== Segment start ==

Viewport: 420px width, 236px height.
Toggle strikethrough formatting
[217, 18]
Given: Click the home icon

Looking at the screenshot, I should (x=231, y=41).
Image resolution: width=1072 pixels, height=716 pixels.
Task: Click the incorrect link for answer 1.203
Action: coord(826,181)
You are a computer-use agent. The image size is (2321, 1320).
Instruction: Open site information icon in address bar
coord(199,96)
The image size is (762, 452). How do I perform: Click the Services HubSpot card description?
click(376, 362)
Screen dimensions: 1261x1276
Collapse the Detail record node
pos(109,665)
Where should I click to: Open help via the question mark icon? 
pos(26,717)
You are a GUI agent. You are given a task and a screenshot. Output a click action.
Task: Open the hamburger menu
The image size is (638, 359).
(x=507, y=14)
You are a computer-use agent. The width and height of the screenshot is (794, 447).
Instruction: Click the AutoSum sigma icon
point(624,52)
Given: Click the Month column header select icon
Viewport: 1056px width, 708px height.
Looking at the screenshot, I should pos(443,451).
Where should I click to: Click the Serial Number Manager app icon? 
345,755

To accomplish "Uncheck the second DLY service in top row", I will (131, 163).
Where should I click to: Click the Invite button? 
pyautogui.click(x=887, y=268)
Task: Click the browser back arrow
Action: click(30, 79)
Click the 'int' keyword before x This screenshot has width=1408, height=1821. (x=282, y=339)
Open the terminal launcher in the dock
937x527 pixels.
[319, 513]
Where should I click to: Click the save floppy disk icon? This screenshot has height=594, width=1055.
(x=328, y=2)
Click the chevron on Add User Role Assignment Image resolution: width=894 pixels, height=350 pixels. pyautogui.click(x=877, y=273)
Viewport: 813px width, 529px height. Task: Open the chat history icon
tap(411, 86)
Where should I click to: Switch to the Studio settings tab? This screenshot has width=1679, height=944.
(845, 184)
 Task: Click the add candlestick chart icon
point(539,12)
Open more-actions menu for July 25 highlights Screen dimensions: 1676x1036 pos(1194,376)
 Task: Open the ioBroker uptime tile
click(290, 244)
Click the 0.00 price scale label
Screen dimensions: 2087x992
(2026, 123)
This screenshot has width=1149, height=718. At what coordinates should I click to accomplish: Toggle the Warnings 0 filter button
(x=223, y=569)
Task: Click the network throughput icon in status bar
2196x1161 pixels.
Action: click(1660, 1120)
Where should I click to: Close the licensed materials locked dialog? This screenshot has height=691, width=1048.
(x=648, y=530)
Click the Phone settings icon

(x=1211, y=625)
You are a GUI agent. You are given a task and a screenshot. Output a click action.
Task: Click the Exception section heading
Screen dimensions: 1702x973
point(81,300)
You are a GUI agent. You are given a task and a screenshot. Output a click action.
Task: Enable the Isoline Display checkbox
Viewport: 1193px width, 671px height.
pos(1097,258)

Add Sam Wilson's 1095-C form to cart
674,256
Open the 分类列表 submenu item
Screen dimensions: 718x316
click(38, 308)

== Segment end ==

**EXERCISE**: Word for word, copy out the data.

**SOLUTION FOR THIS EXERCISE**:
Viewport: 420px width, 236px height.
Toggle strikethrough formatting
[217, 18]
Given: Click the home icon

Looking at the screenshot, I should (x=231, y=41).
Image resolution: width=1072 pixels, height=716 pixels.
Task: Click the incorrect link for answer 1.203
Action: coord(826,181)
You are a computer-use agent. The image size is (2321, 1320).
Instruction: Open site information icon in address bar
coord(199,96)
The image size is (762, 452). How do I perform: Click the Services HubSpot card description?
click(376, 362)
Screen dimensions: 1261x1276
Collapse the Detail record node
pos(109,665)
Where should I click to: Open help via the question mark icon? 
pos(26,717)
You are a GUI agent. You are given a task and a screenshot. Output a click action.
Task: Open the hamburger menu
The image size is (638, 359).
(x=507, y=14)
You are a computer-use agent. The width and height of the screenshot is (794, 447).
Instruction: Click the AutoSum sigma icon
point(624,52)
Given: Click the Month column header select icon
Viewport: 1056px width, 708px height.
Looking at the screenshot, I should pos(443,451).
Where should I click to: Click the Serial Number Manager app icon? 
345,755

To accomplish "Uncheck the second DLY service in top row", I will (131, 163).
Where should I click to: Click the Invite button? 
pyautogui.click(x=887, y=268)
Task: Click the browser back arrow
Action: click(30, 79)
Click the 'int' keyword before x This screenshot has width=1408, height=1821. (x=282, y=339)
Open the terminal launcher in the dock
937x527 pixels.
[319, 513]
Where should I click to: Click the save floppy disk icon? This screenshot has height=594, width=1055.
(x=328, y=2)
Click the chevron on Add User Role Assignment Image resolution: width=894 pixels, height=350 pixels. pyautogui.click(x=877, y=273)
Viewport: 813px width, 529px height. Task: Open the chat history icon
tap(411, 86)
Where should I click to: Switch to the Studio settings tab? This screenshot has width=1679, height=944.
(845, 184)
 Task: Click the add candlestick chart icon
point(539,12)
Open more-actions menu for July 25 highlights Screen dimensions: 1676x1036 pos(1194,376)
 Task: Open the ioBroker uptime tile
click(290, 244)
Click the 0.00 price scale label
Screen dimensions: 2087x992
(2026, 123)
This screenshot has width=1149, height=718. At what coordinates should I click to accomplish: Toggle the Warnings 0 filter button
(x=223, y=569)
Task: Click the network throughput icon in status bar
2196x1161 pixels.
Action: click(1660, 1120)
Where should I click to: Close the licensed materials locked dialog? This screenshot has height=691, width=1048.
(x=648, y=530)
Click the Phone settings icon

(x=1211, y=625)
You are a GUI agent. You are given a task and a screenshot. Output a click action.
Task: Click the Exception section heading
Screen dimensions: 1702x973
point(81,300)
You are a GUI agent. You are given a task and a screenshot. Output a click action.
Task: Enable the Isoline Display checkbox
Viewport: 1193px width, 671px height.
pos(1097,258)

Add Sam Wilson's 1095-C form to cart
674,256
Open the 分类列表 submenu item
Screen dimensions: 718x316
click(38, 308)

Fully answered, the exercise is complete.